• _Given task 1_:
Rewrite the lines of the listing from the line containing "This screenshot has width=672, height=683." through the end of the listing, changing "animation" to "game" and leaving everything else as it is. Omit the pictures.

• _Text excerpt_:
# Live Rock and Live Sand



## gdwb10101 (Apr 14, 2006)

I was looking at the prices of live rock and live sand today to put in my new 55 gallon aquarium and realized how expensive it is! So i was walking the dog when it hit me, since i live in miami, go to the ocean and get some live rock and live sand. This may sound stupid, but is it possible to do this? Any there any dangers or problems with doing this, because I dont see people readily going to the ocean and bringing back sand and rock for their aquarium, they just buy from LFS. Let me know.


----------



## tamccain (Apr 15, 2006)

It is a possibility that doing it would be illegal. You should check the laws before you to and start pulling stuff out of the ocean to put in your aquarium


----------



## PinStripes (Aug 6, 2006)

Hey, 

I did some diving in the keys and found me some really good live rocks and save alot of money too. The rocks are just awesome. I dont know if its illegal. It might be! It aint cheating unless you get caught! 

Pin


----------



## gdwb10101 (Apr 14, 2006)

i believe it is very illegal. Trust me i thought about the same thing, but when i read that it was illegal, i forgot about it on the spot.


----------



## Bear (Jun 8, 2006)

why would it be illegal? It isnt illegal to bring sand home from the beach...why would it be to bring it that xtra step and put it in the aquarium?

• _Material supplied_:
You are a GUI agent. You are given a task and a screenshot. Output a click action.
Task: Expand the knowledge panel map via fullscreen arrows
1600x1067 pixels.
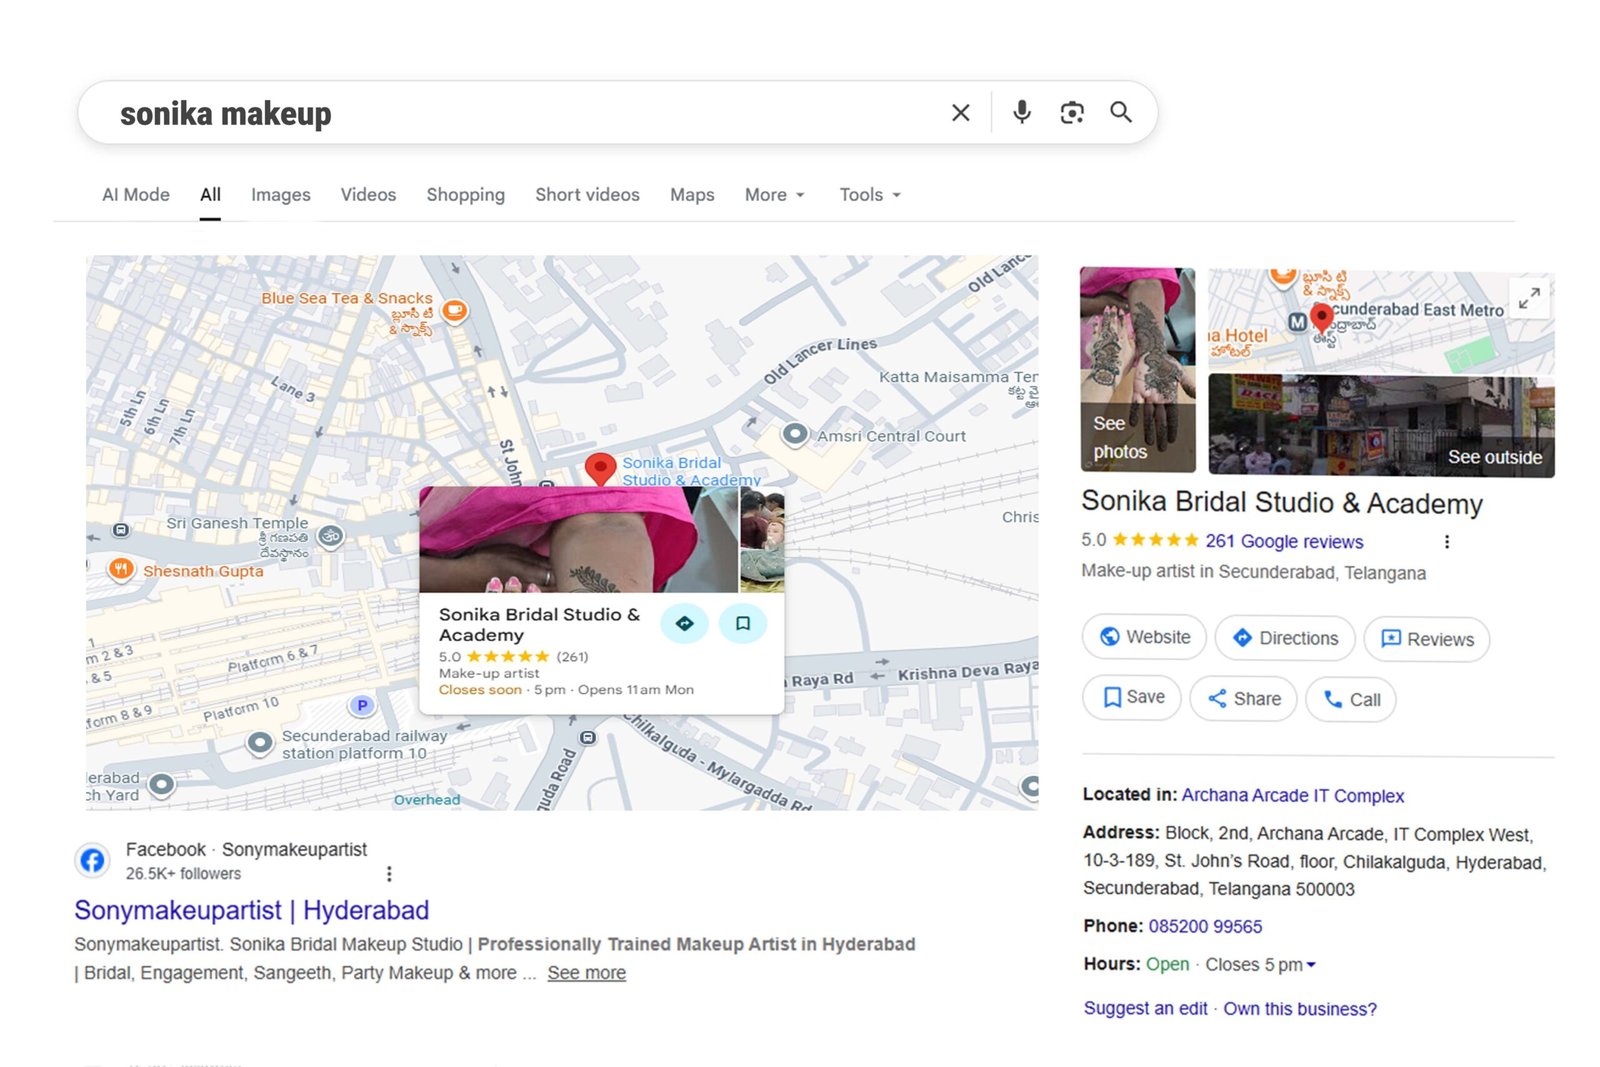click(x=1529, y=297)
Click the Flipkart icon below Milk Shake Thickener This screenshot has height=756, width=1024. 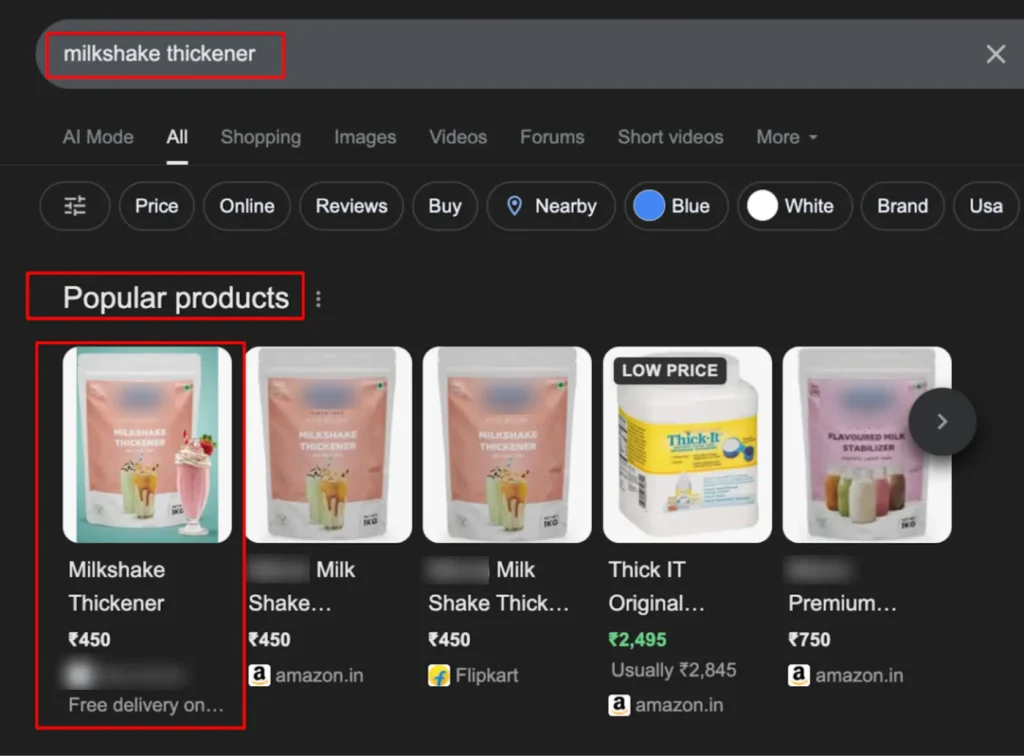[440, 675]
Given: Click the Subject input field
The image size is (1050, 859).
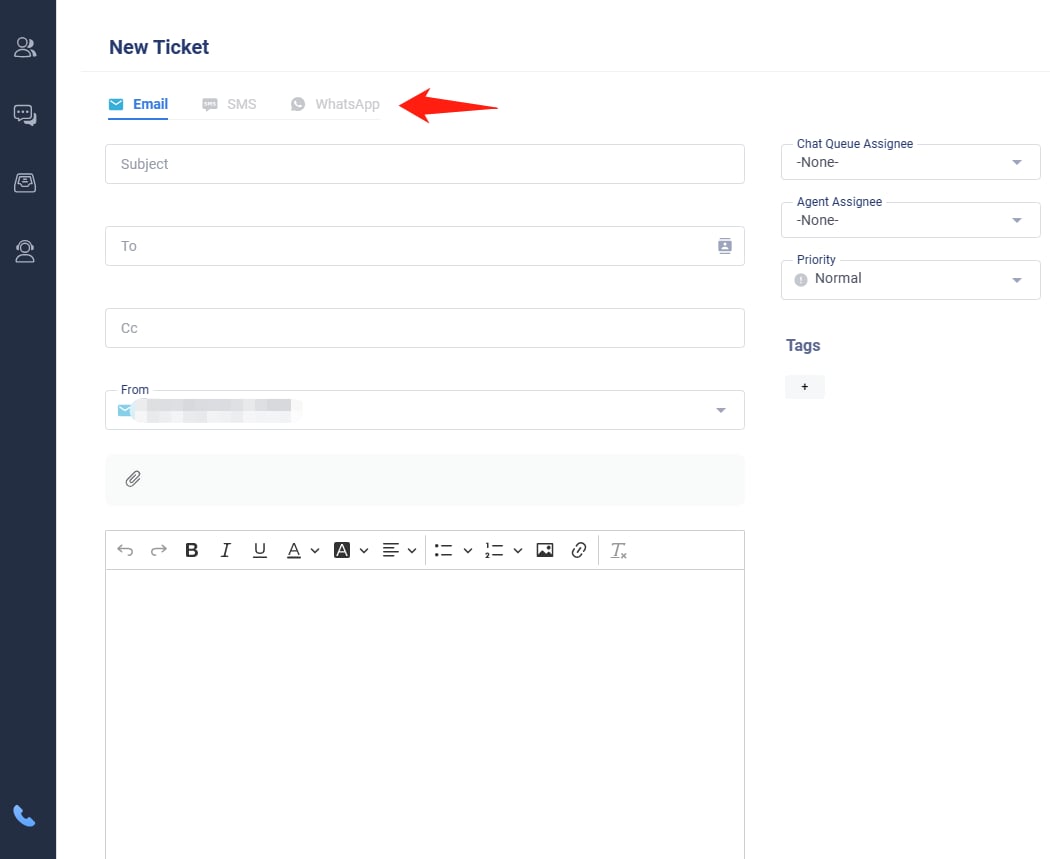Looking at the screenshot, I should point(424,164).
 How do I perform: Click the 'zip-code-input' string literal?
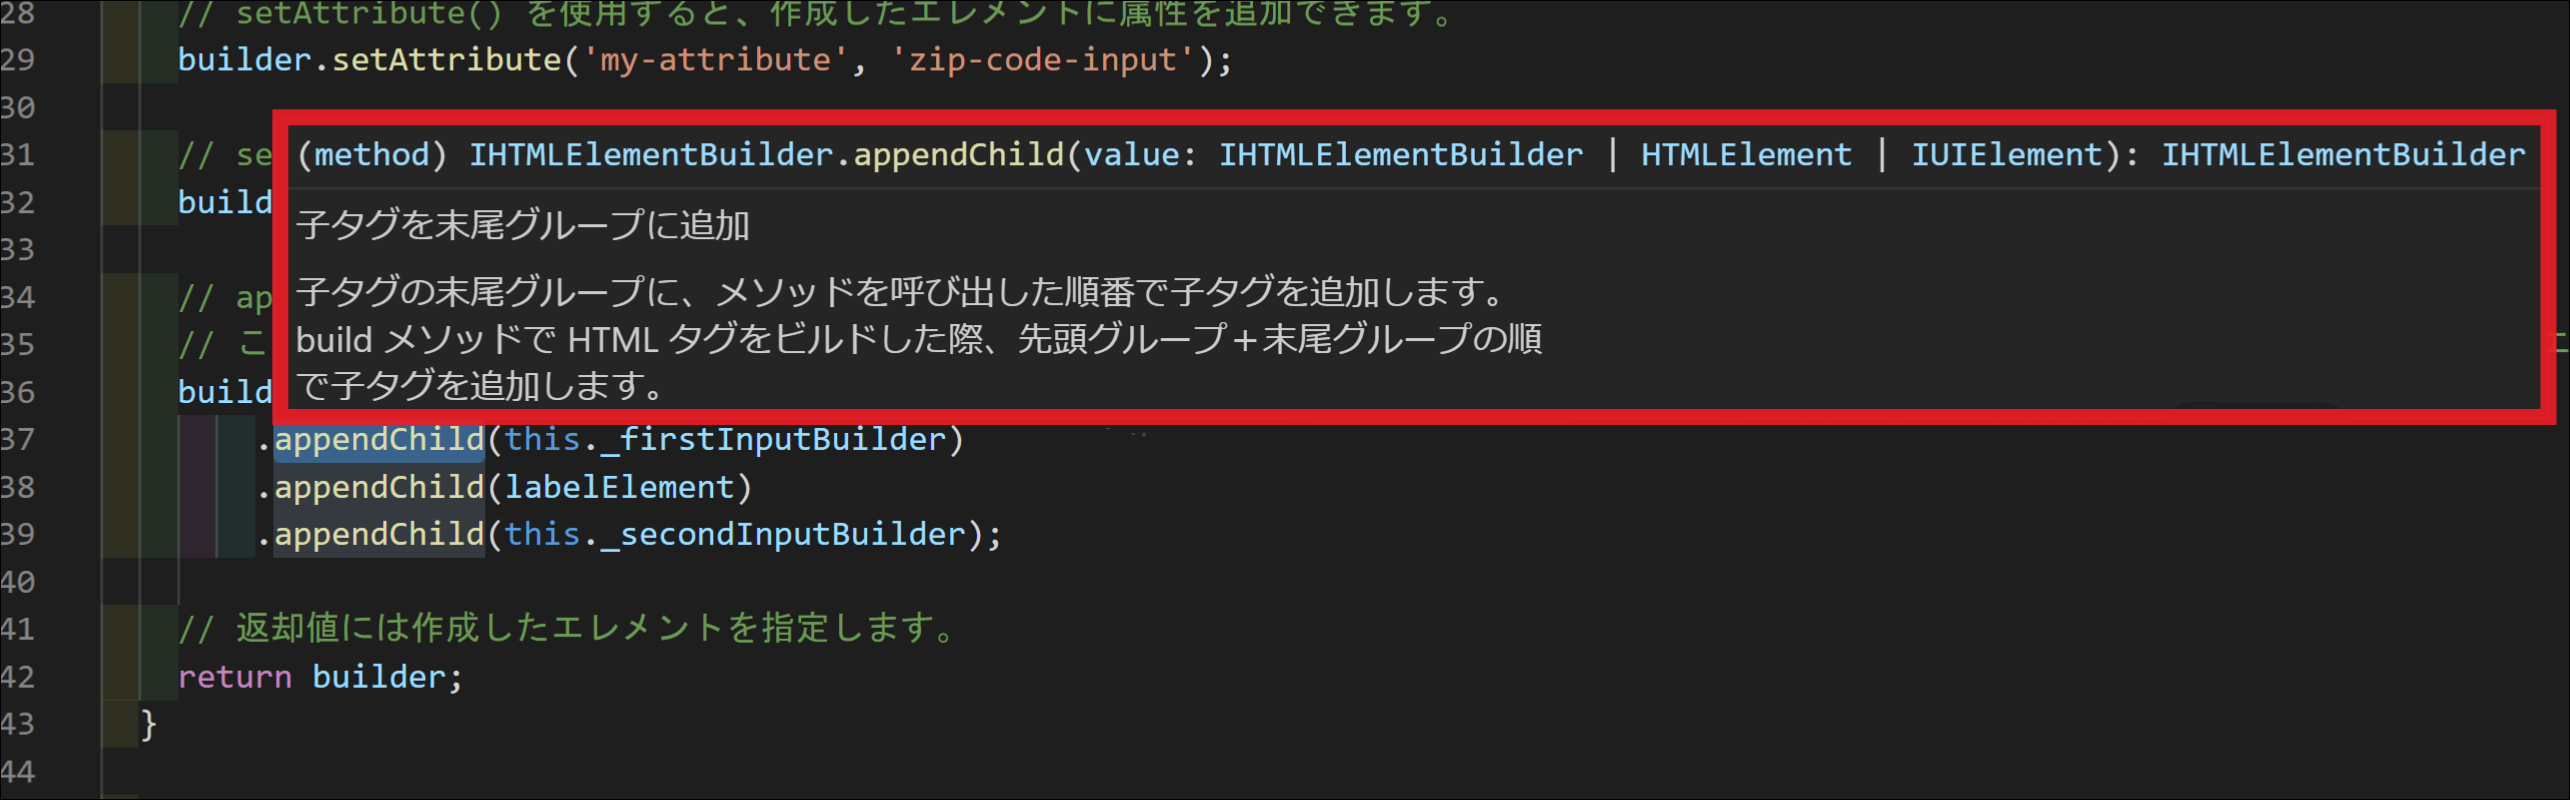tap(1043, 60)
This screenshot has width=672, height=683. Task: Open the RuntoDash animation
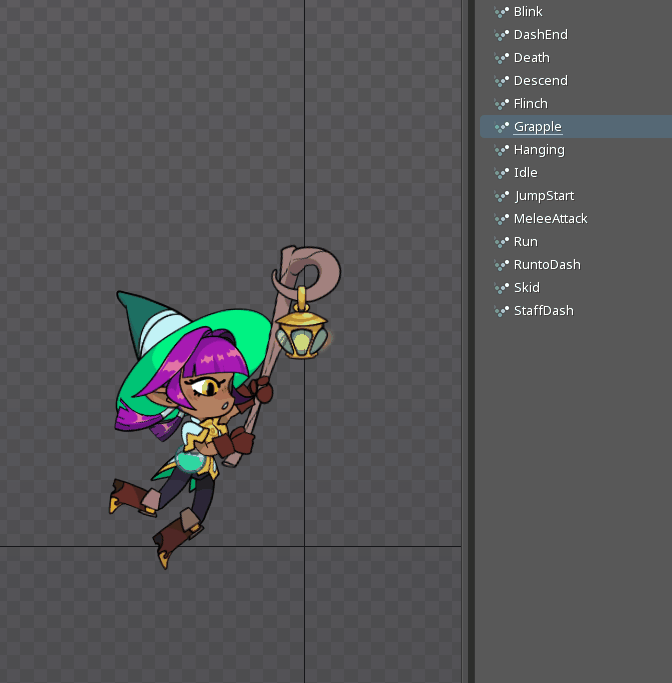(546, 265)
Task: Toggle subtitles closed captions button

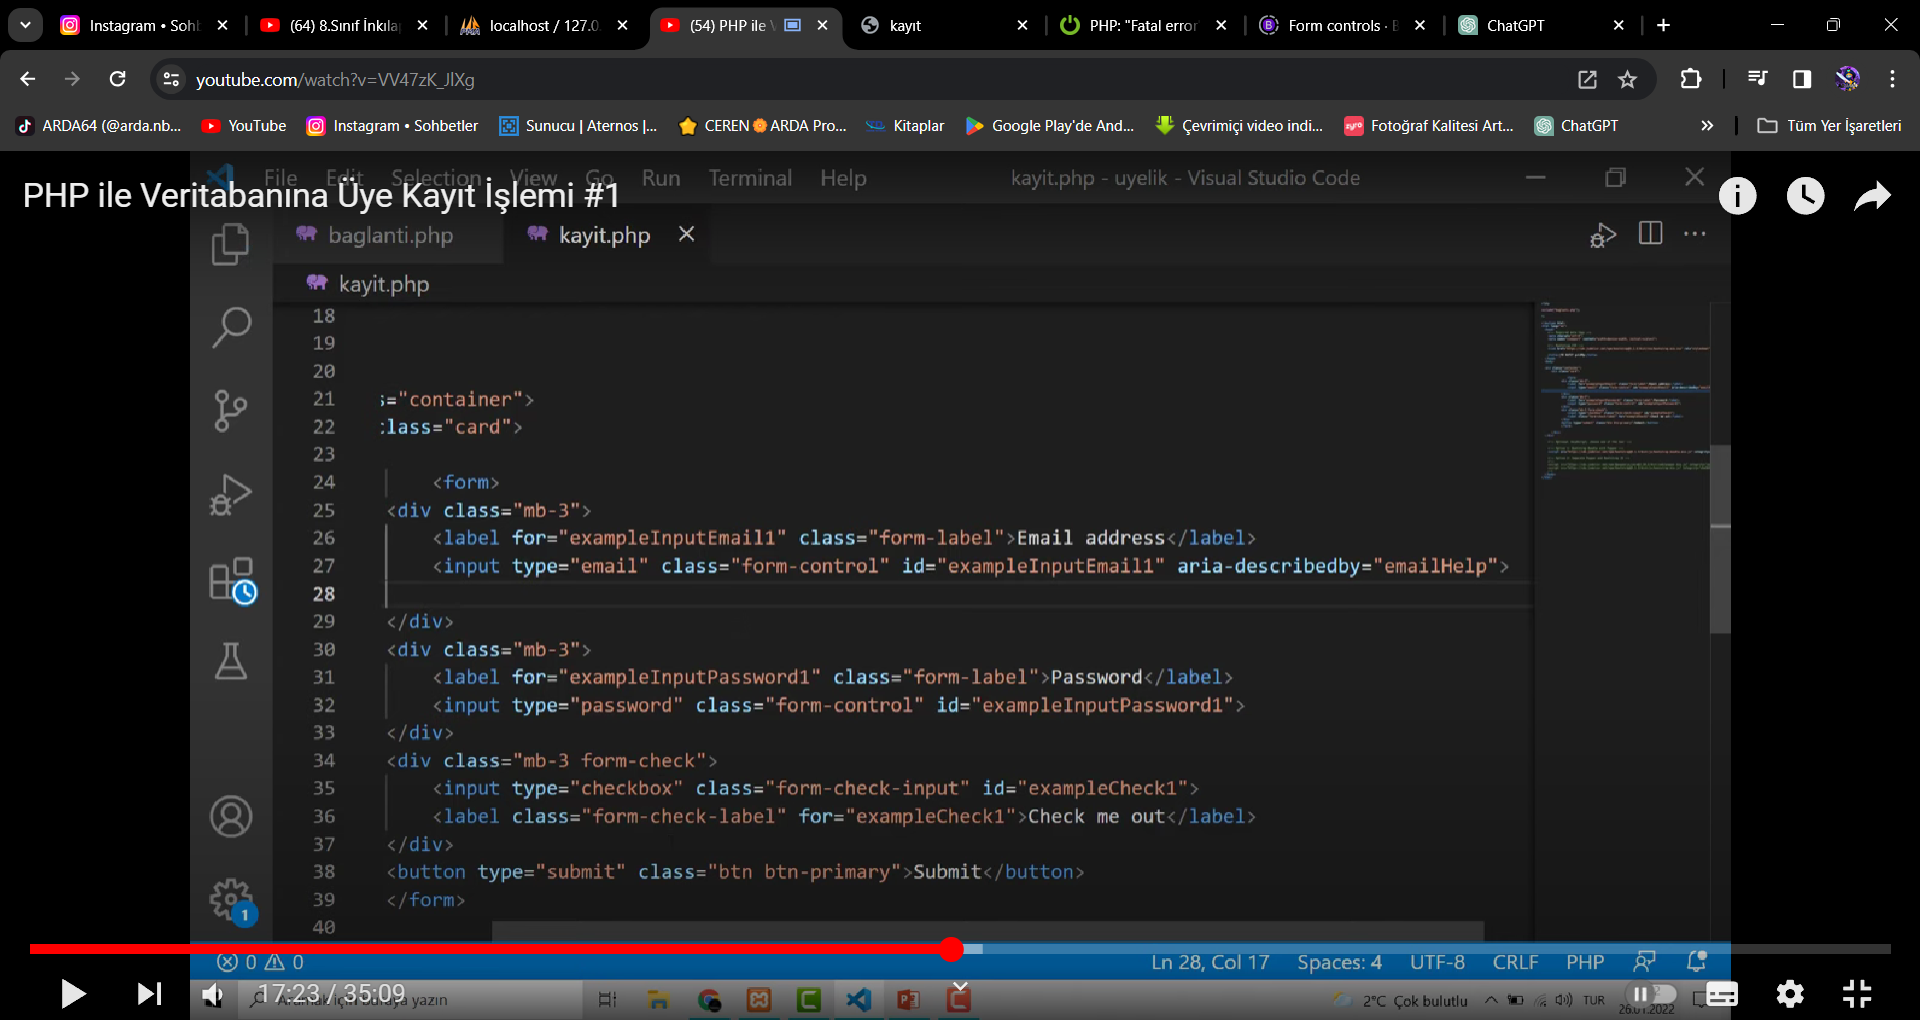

• _Given task 2_:
In the thread on live rock and live sand, what size is the new aquarium the first poster plans to stock?

• _Final answer 1_:
This screenshot has width=672, height=683. Task: Open the RuntoDash game
(546, 265)
Task: Toggle subtitles closed captions button

• _Final answer 2_:
55 gallons.